Tras la intervención de la empresa Camuzzi Gas del Sur, las inspecciones fueron concluyentes y determinaron que no hay pérdidas de gas ni presencia de monóxido de carbono. Las pruebas realizadas sobre la instalación interna arrojaron resultados satisfactorios y descartaron cualquier riesgo.
Pero más allá del dato técnico, desde el organismo provincial marcaron con dureza lo ocurrido en los últimos días. La directora Provincial de Mantenimiento Escolar, Marcia Arroyo, cuestionó que “ante una falsa alarma, rápidamente aparecen actores sociales y políticos que buscan instalar miedo y llevar la situación al terreno mediático sin ningún tipo de sustento”.

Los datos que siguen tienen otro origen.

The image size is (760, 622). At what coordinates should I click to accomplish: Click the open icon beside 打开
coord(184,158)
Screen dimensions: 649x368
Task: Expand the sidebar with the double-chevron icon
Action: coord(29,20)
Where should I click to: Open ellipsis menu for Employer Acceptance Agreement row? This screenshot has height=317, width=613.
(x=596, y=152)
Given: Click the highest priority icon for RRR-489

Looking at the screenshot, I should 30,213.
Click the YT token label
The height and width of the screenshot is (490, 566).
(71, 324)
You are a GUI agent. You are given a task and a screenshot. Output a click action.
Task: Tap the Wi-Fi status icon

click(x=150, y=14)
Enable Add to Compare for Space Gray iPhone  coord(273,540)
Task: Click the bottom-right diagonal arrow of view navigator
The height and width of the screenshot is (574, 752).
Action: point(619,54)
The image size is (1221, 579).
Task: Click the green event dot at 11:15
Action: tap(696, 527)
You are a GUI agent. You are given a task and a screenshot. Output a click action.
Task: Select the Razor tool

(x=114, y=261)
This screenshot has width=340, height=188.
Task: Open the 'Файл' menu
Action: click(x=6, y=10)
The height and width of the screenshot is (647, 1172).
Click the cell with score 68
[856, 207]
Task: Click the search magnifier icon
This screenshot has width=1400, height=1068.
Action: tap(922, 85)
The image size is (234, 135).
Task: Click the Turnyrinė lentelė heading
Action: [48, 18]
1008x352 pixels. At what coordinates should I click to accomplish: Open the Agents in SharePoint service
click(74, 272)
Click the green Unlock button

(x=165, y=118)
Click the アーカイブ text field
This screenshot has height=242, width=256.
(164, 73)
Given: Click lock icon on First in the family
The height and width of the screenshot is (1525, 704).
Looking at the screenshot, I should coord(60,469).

En esa línea, la funcionaria fue clara: “No todo vale. Hay sectores que están a la caza de este tipo de situaciones para hacer política con la preocupación de las familias. Eso es irresponsable y genera un daño innecesario en la comunidad educativa”.
El episodio se originó a partir de un reclamo individual que no contaba con aval técnico, pero que derivó en convocatorias y versiones que intentaron escalar el conflicto. Sin embargo, la inspección formal terminó desactivando la situación.
Desde el CPE insistieron en que cada inquietud es atendida con responsabilidad y protocolos claros. “Nosotros actuamos, verificamos y damos respuestas. Siempre llevamos tranquilidad con información concreta, no con especulación”, remarcaron.
Además, indicaron que se continuará trabajando de manera preventiva sobre las instalaciones, como parte de los controles habituales, y que toda la documentación técnica ya fue puesta a disposición de los equipos directivos.